Exactly reproduce the lines from the top of the entries below through the line containing "Task: Click the empty", with both ends included.

■ Task inputs
• • • • • • •

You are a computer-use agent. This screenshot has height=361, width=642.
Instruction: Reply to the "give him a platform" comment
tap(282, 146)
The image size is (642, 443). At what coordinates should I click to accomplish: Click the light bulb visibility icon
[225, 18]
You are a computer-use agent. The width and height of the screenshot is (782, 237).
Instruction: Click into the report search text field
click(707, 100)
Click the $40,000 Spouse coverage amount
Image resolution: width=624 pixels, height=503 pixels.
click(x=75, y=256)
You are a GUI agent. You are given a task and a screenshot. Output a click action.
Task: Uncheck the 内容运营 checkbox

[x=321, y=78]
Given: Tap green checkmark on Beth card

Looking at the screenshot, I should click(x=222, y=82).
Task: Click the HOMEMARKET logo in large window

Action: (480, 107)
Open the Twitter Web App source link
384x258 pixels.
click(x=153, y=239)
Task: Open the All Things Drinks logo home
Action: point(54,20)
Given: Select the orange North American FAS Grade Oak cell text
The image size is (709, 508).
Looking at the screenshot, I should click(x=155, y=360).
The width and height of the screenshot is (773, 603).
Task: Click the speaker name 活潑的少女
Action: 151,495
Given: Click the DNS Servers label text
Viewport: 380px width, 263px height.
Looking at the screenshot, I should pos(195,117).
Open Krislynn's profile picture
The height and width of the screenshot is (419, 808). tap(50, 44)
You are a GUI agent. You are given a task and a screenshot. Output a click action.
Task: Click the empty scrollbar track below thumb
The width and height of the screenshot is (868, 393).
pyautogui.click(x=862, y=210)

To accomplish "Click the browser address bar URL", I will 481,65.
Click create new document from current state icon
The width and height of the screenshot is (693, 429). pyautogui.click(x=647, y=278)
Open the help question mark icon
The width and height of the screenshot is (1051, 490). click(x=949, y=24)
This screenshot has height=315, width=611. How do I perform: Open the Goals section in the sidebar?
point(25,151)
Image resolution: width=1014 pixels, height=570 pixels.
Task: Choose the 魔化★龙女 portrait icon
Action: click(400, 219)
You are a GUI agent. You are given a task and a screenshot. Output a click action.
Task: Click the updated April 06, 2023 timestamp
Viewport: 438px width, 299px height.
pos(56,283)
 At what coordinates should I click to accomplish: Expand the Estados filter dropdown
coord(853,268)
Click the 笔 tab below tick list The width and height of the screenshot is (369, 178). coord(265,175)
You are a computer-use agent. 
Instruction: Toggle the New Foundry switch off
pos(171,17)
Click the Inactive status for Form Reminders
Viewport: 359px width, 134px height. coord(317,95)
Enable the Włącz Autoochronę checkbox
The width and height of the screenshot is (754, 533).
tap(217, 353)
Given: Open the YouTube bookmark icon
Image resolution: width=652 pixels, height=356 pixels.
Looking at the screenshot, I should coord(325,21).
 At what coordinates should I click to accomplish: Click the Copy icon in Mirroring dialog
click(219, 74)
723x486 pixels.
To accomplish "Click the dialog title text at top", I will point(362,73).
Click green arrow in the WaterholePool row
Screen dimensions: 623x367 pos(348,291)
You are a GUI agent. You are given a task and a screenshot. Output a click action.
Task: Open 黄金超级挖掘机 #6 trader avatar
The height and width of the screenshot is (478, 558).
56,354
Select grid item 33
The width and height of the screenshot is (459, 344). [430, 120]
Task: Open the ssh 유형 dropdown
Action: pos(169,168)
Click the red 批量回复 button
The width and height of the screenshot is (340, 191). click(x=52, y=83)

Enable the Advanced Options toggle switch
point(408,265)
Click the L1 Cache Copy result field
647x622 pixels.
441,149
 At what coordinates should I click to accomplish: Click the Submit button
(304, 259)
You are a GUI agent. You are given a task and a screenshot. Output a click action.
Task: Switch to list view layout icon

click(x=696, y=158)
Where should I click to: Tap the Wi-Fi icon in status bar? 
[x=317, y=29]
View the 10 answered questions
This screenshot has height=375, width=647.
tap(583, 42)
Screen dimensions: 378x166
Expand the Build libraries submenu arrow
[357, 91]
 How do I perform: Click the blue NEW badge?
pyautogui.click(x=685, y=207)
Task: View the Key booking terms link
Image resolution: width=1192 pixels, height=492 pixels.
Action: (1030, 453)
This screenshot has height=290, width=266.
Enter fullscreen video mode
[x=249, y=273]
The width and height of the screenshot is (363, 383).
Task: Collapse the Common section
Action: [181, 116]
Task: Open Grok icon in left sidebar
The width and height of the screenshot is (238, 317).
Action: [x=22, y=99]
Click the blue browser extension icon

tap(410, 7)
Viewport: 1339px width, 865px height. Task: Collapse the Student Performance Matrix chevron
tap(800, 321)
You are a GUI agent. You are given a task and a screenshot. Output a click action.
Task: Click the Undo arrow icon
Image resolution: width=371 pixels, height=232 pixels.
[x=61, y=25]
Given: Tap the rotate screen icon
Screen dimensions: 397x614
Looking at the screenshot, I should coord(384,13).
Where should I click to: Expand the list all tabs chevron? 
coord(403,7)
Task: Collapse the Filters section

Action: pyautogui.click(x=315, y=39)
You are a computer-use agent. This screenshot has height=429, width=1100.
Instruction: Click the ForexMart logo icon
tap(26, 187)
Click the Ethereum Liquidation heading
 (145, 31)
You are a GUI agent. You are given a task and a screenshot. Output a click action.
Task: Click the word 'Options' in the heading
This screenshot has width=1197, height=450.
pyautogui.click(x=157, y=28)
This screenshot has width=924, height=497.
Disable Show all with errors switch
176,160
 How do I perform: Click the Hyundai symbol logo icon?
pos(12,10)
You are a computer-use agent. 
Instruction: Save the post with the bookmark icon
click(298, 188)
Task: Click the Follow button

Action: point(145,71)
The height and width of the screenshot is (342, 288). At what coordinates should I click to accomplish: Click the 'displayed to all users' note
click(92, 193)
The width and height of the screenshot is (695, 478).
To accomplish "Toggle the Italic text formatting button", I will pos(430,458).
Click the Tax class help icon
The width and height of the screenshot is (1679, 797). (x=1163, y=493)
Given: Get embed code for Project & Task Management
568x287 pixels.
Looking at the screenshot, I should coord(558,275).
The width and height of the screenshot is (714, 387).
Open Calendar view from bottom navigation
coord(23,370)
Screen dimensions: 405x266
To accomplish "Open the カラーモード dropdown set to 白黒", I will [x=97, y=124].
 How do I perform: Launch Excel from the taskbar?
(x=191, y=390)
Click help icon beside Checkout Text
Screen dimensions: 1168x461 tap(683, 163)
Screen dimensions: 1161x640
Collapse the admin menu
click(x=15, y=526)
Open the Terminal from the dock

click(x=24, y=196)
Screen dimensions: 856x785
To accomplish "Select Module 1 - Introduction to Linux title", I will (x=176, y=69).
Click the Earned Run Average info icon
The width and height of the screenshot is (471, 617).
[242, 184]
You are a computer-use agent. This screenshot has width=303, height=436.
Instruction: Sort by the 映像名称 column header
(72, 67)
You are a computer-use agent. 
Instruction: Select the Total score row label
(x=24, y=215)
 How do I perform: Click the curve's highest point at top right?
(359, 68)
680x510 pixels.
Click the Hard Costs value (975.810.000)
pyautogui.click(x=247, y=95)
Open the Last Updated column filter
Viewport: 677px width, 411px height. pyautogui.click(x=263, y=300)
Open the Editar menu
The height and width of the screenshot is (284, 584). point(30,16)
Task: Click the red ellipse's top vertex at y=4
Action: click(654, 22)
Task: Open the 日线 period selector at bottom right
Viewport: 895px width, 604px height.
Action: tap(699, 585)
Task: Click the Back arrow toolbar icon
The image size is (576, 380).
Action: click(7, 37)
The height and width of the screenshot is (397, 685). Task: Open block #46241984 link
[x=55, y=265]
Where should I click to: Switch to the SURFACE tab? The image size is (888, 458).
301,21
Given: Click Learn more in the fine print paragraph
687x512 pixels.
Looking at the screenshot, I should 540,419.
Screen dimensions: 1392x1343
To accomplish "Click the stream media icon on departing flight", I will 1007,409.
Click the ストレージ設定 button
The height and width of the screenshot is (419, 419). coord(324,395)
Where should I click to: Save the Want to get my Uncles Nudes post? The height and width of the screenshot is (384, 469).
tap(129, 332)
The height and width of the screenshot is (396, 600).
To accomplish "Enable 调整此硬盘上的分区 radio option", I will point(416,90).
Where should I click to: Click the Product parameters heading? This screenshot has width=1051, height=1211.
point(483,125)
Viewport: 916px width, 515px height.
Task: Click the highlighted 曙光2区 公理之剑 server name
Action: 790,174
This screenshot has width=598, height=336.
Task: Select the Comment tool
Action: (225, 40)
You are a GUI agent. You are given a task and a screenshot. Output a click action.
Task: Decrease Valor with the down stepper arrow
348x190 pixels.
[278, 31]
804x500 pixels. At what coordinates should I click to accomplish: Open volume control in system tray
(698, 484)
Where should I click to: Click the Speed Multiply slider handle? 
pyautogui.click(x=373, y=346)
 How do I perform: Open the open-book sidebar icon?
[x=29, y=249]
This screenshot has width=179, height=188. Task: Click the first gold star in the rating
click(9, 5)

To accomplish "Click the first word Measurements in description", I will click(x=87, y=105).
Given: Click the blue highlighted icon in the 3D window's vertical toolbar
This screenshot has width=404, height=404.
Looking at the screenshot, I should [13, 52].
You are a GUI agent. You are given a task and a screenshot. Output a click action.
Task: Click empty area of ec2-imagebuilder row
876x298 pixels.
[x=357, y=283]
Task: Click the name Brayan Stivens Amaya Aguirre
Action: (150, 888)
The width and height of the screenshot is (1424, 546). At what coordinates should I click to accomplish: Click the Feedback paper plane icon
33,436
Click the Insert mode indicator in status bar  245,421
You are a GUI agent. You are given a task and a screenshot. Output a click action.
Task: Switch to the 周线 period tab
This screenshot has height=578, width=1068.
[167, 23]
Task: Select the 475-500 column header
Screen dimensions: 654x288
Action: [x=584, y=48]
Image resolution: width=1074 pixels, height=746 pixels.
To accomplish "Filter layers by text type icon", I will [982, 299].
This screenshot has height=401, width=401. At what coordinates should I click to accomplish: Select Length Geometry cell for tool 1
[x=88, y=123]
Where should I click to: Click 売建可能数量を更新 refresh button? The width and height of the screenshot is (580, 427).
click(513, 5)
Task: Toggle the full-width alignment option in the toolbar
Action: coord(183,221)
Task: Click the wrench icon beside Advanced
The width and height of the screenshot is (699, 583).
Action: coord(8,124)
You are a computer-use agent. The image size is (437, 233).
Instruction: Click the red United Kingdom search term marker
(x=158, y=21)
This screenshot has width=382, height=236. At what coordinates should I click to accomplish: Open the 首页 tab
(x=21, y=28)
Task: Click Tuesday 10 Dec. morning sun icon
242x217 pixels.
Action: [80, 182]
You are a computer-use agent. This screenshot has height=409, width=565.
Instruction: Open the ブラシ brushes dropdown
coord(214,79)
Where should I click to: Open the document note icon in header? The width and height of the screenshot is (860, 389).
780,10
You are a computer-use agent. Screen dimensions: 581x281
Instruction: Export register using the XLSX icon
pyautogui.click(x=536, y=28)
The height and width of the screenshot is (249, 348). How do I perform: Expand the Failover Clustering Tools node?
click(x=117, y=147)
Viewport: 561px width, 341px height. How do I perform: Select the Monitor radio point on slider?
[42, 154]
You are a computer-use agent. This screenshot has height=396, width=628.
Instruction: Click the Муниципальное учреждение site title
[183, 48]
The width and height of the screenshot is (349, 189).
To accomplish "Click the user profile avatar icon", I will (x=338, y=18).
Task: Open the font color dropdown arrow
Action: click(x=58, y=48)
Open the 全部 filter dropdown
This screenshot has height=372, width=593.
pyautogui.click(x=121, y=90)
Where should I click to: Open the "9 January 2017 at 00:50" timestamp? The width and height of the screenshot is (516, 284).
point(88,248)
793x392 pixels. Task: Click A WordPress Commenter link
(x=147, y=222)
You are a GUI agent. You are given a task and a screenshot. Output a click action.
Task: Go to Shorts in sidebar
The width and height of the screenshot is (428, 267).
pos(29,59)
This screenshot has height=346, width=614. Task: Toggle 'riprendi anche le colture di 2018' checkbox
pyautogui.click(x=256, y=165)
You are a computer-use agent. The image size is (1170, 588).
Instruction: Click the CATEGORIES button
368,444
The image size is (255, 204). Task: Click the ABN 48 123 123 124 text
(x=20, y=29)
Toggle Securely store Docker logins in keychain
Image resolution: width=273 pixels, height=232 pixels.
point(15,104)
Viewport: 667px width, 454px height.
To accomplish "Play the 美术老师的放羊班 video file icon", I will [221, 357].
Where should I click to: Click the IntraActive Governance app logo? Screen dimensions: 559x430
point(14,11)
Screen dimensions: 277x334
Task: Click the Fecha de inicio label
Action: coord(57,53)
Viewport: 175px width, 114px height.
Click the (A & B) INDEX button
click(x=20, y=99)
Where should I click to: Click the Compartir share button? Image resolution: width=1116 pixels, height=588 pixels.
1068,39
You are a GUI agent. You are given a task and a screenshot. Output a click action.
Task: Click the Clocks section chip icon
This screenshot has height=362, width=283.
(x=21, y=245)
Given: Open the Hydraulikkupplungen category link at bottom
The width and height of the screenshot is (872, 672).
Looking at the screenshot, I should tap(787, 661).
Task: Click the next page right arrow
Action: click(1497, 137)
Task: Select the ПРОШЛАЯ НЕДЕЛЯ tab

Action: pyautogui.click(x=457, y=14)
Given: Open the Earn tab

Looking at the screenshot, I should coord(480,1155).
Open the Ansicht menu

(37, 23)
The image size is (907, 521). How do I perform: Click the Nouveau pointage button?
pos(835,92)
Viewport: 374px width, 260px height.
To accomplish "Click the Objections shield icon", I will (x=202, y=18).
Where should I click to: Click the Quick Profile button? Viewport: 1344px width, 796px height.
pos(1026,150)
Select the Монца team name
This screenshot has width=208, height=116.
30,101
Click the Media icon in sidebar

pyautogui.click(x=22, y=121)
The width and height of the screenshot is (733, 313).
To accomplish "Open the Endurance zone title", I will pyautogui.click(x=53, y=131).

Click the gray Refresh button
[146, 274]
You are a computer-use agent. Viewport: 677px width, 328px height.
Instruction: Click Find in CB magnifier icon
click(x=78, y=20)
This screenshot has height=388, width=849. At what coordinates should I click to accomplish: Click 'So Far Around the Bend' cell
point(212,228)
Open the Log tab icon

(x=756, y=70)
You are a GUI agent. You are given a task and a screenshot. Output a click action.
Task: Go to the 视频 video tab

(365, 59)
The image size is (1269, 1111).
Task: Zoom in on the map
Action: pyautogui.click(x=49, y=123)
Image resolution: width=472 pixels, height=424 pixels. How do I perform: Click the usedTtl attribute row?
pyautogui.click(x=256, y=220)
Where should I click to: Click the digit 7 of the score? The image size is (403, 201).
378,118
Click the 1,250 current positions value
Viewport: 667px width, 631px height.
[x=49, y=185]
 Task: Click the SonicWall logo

• • • • • • •

■ Response area
You are a computer-use agent. This screenshot has height=361, width=642.
Instruction: Reply to the "give him a platform" comment
tap(282, 146)
The image size is (642, 443). At what coordinates should I click to accomplish: Click the light bulb visibility icon
[225, 18]
You are a computer-use agent. The width and height of the screenshot is (782, 237).
Instruction: Click into the report search text field
click(707, 100)
Click the $40,000 Spouse coverage amount
Image resolution: width=624 pixels, height=503 pixels.
click(x=75, y=256)
You are a GUI agent. You are given a task and a screenshot. Output a click action.
Task: Uncheck the 内容运营 checkbox

[x=321, y=78]
Given: Tap green checkmark on Beth card

Looking at the screenshot, I should click(x=222, y=82).
Task: Click the HOMEMARKET logo in large window

Action: (480, 107)
Open the Twitter Web App source link
384x258 pixels.
click(x=153, y=239)
Task: Open the All Things Drinks logo home
Action: point(54,20)
Given: Select the orange North American FAS Grade Oak cell text
The image size is (709, 508).
Looking at the screenshot, I should click(x=155, y=360).
The width and height of the screenshot is (773, 603).
Task: Click the speaker name 活潑的少女
Action: 151,495
Given: Click the DNS Servers label text
Viewport: 380px width, 263px height.
Looking at the screenshot, I should pos(195,117).
Open Krislynn's profile picture
The height and width of the screenshot is (419, 808). tap(50, 44)
You are a GUI agent. You are given a task and a screenshot. Output a click action.
Task: Click the empty scrollbar track below thumb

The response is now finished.